Newsgroups: comp.org.eff.talk
Path: utzoo!utgpu!news-server.csri.toronto.edu!rpi!think.com!barmar
From: barmar@think.com (Barry Margolin)
Subject: Re: Software vendor liability/culpability
Message-ID: <1991Jun11.041330.11911@Think.COM>
Sender: news@Think.COM
Reply-To: barmar@think.com
Organization: Thinking Machines Corporation, Cambridge MA, USA
References: <43086@cup.portal.com> <1991Jun9.143317.25764@Think.COM> <43140@cup.portal.com>
Date: Tue, 11 Jun 91 04:13:30 GMT
Lines: 39

In article <43140@cup.portal.com> ts@cup.portal.com (Tim W Smith) writes:
>The original poster said something like "some BSD based systems" when
>talking about the /dev entry.  I don't know enough about BSD networking
>to know if unprotecting the /dev entry would cause a problem on *all* BSD
>based systems.  Would it?

BSD networking doesn't use /dev at all.  I thought the original posting was
a hypothetical question about a general class of possible problems.

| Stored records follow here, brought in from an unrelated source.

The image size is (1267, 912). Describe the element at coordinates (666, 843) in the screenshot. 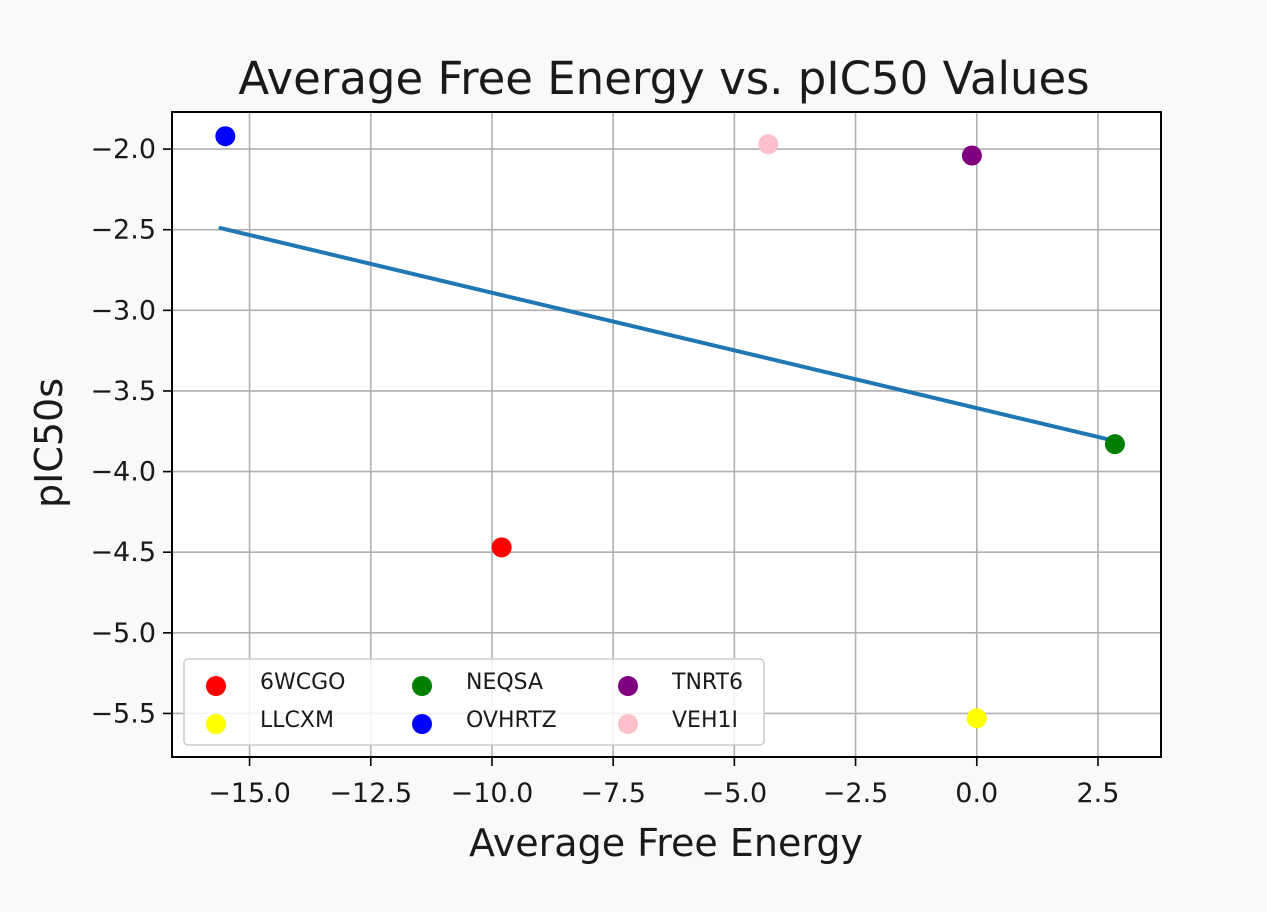

I see `x-axis-label: Average Free Energy` at that location.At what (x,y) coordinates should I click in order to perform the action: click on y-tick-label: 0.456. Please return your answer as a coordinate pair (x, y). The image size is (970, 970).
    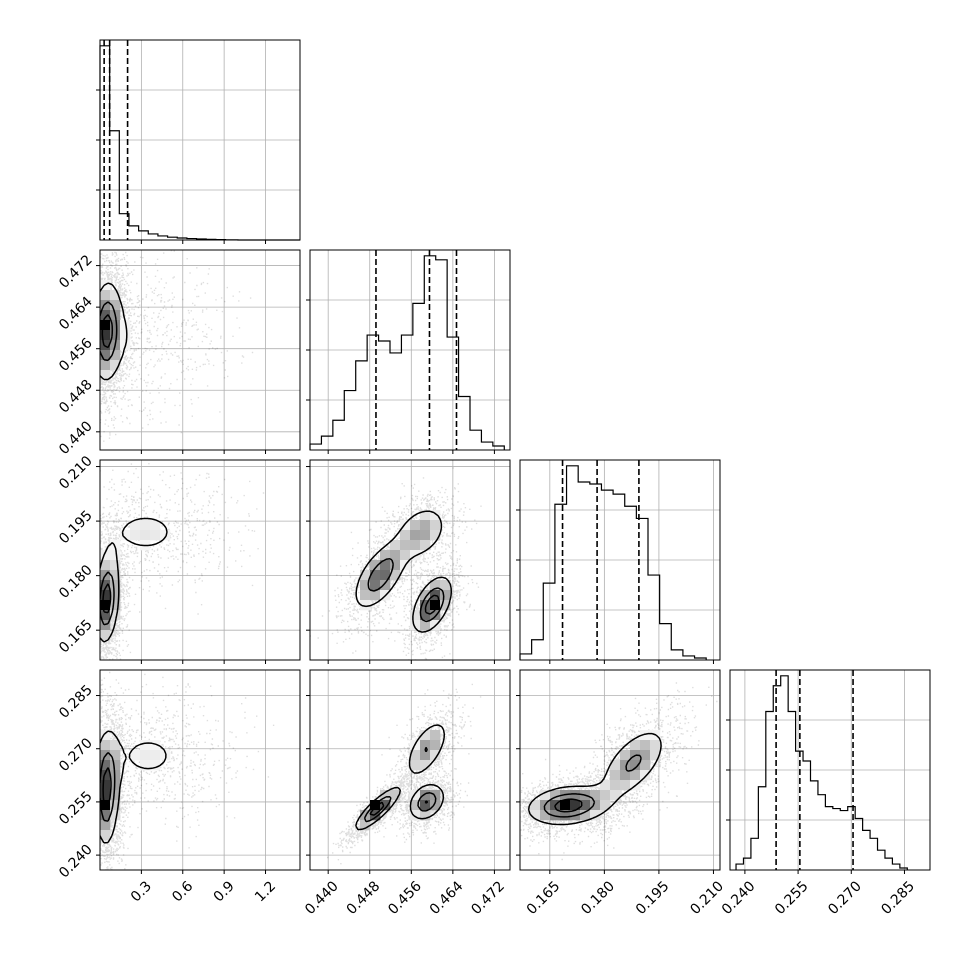
    Looking at the image, I should click on (76, 355).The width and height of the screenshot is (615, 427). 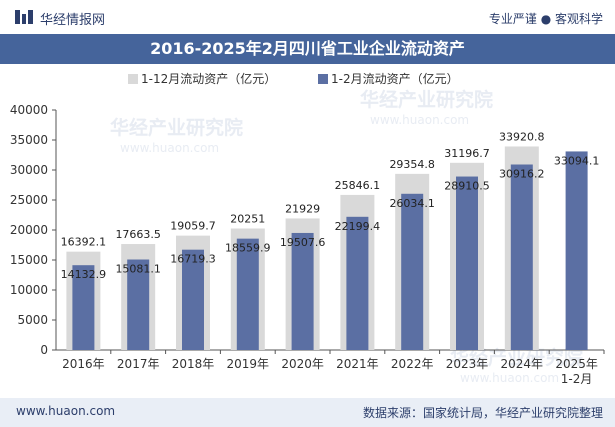 What do you see at coordinates (358, 186) in the screenshot?
I see `data-label-annual: 25846.1` at bounding box center [358, 186].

>On System V (or, at least, the SCO version of System V when using the
>Lachman implementation of TCP/IP), I don't think that there would be
>a problem, because the streams driver for the network card determines
>what stream to send an incoming packet to based on the packet type.
>The TCP/IP software should already have a stream opened to the driver
>for all IP packets, so someone coming in later would not be able to
>grab these.  

Some Unix networking implementations provide a way for a suitably
privileged process to view packets going through the network driver without
affecting whether they are received by the intended process (Sun's
etherfind and the publically-available tcpdump make use of this facility to
turn a Unix box into a network monitor).  For networks implemented through
a /dev entry, I could easily imagine this being done by opening the device
and then doing an appropriate ioctl(), and the ability to do this might be
controlled by the protection on the device file.

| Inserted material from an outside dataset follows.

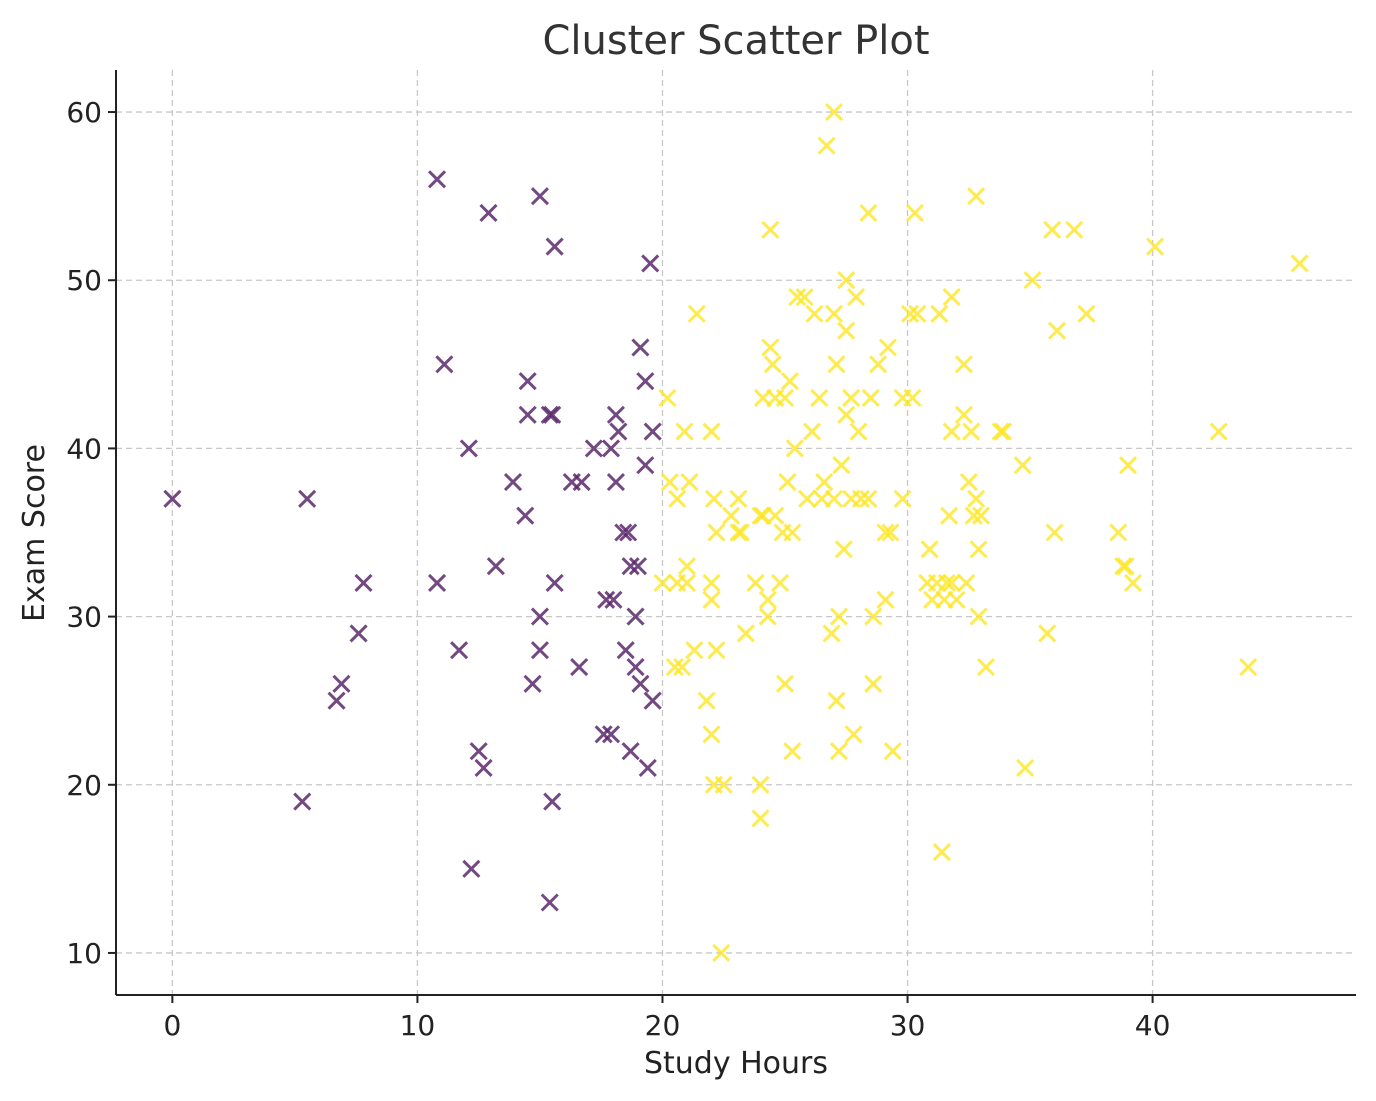 Image resolution: width=1376 pixels, height=1101 pixels. I want to click on y-tick-label: 30, so click(84, 618).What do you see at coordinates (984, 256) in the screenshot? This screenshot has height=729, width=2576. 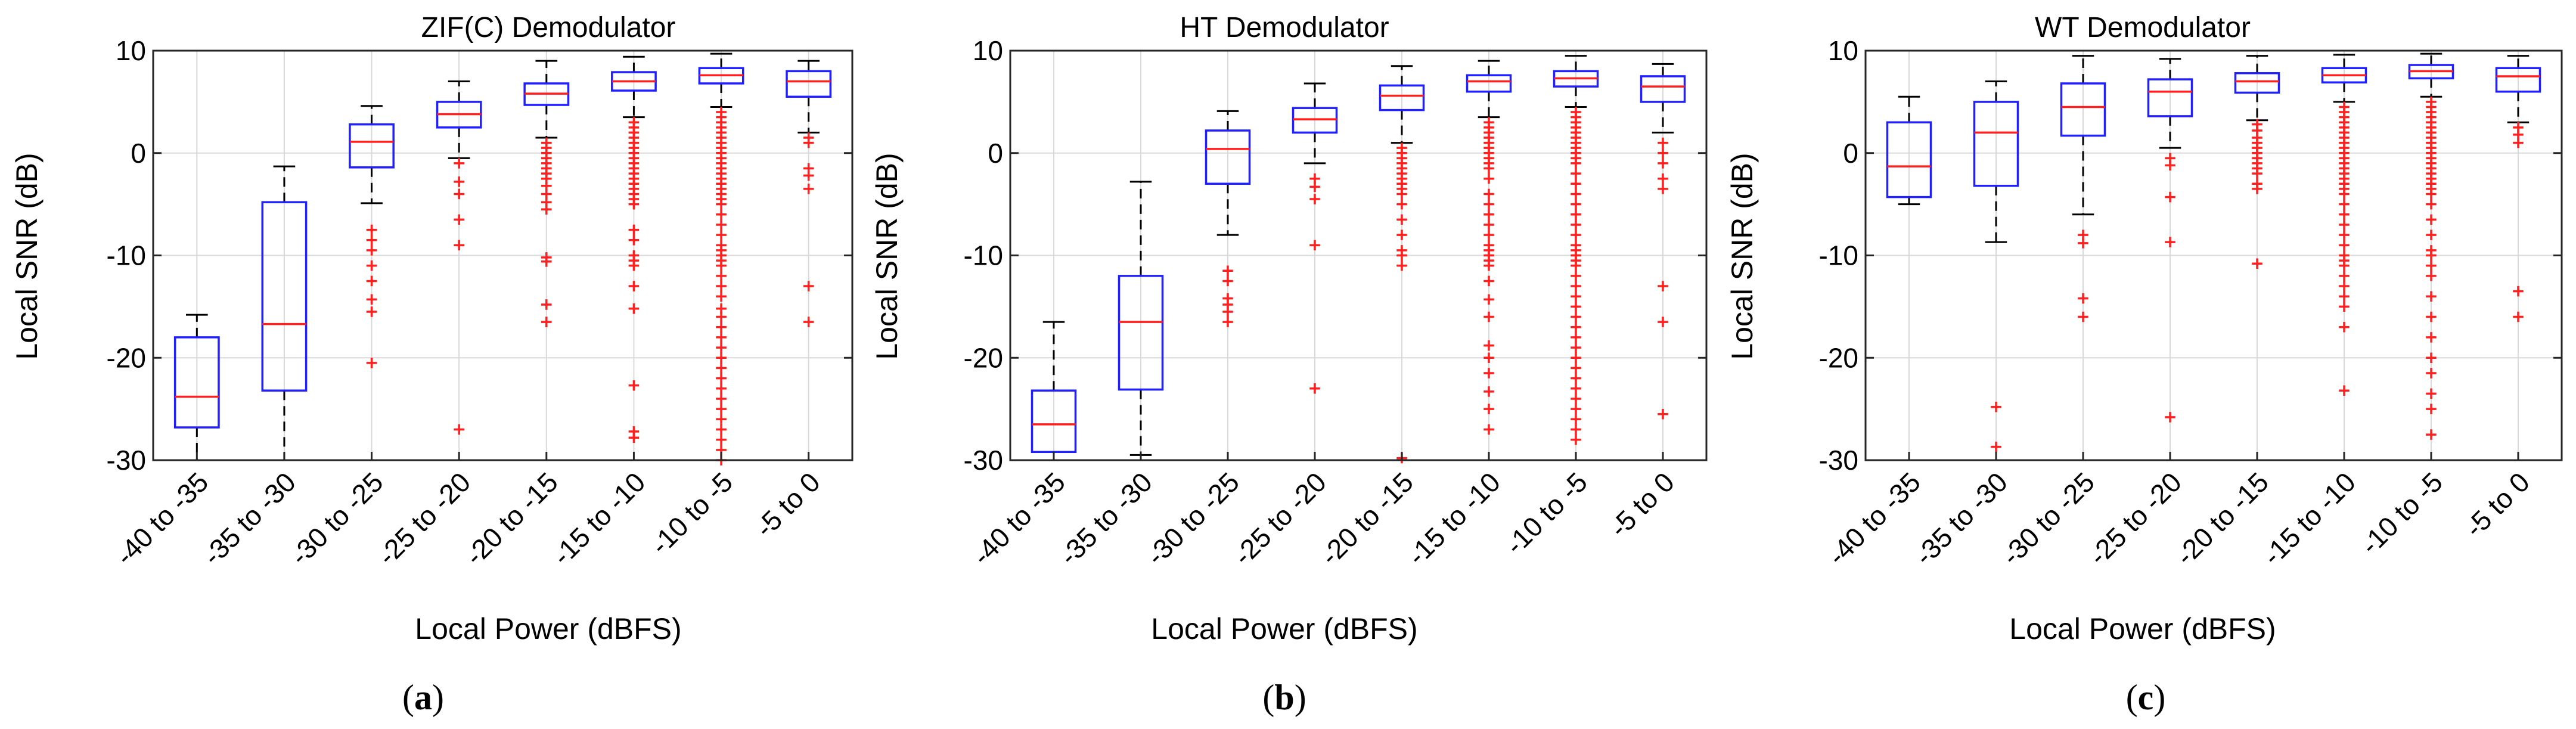 I see `panel-b-ytick-label-2: -10` at bounding box center [984, 256].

>	      Do any BSD systems work like this?  If so, the vendor might
>be able to argue that a particular system that does not behave like this
>is at fault.

A vendor who claims their software works on a particular system can't claim
after the fact that the system "should" behave a certain way.  If they've
qualified their software for that system, then it should be designed for
the way that system *does* behave, not how they would like it to behave.
-- 
Barry Margolin, Thinking Machines Corp.